*Text passage*:
___
Sir Robert Ottley, Royalist

Sir Robert Ottley, Royalist

 Continuing with JH Brennan’s, Whisperings: The Secret History of the Spirit World, I wanted to mention the research conducted by Dr. A.R. G. Owen a few years after Bacheldor’s work. A Canadian research group led by Owen wondered if they could create a ghost.

Working a lot like fictional writers, the group created “Philip” and gave him a whole history. Philip had been a Cavalier officer during the English Civil War and had resided at Diddington Hall (a real place). The story of his life was a fabrication and went like this. Although Philip was married, he had an affair with a gypsy girl which had enraged his wife. The wife managed to have the girl denounced as a witch and burned. So distraught was Philip that he threw himself off the battlements of the hall committing suicide. Poor Philip!
___
*Stored records*:

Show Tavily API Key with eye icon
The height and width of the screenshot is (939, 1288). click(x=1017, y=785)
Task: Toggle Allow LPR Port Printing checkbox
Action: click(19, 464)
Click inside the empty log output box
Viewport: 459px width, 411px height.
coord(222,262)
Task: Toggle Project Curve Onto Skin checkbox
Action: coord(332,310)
___
*Requests*:
1. Quote the passage about the invented ghost Philip word for word, from "Working a lot" up to and including "suicide. Poor Philip!".
2. Continue the passage about the invented ghost Philip from its last sentence.
The records are separate material and are unrelated to the passage about the invented ghost Philip.

*Per-task outputs*:
1.
Working a lot like fictional writers, the group created “Philip” and gave him a whole history. Philip had been a Cavalier officer during the English Civil War and had resided at Diddington Hall (a real place). The story of his life was a fabrication and went like this. Although Philip was married, he had an affair with a gypsy girl which had enraged his wife. The wife managed to have the girl denounced as a witch and burned. So distraught was Philip that he threw himself off the battlements of the hall committing suicide. Poor Philip!

2.
Diddington Hall. Photo: John Evans

Diddington Hall. Photo: John Evans

The group held séances for a year trying to contact the Cavalier with no luck. I think it’s pretty amazing they’d keep at it that long with no result. One of the group eventually read Bacheldor’s work and wondered if a lighthearted atmosphere might make a difference. Giving it the old college try, they sang and told jokes, and oddly enough, after a few more séances, things started to happen. They heard their first rap and the table slid across the floor. Success at last! Encouraged, someone asked if Philip was doing it and was answered back with a loud rap. Having contacted the entity, the group used the one knock for yes and two for no method, to go on to communicate with Philip. Phillip affirmed the basic facts of his fictional life story and went on to reveal additional details the group had not created. The séances also produced various physical phenomena. The most spectacular was recorded for a television program. A table climbed a set of steps joining the panelists being interviewed.

Battle of Marston Moor, 1644

Battle of Marston Moor, 1644

I’ll leave you to ponder the significance of the Philip research. As a fiction author, I’m already concocting plots about how the other side conspires to have a good laugh at Owen and the other sitters.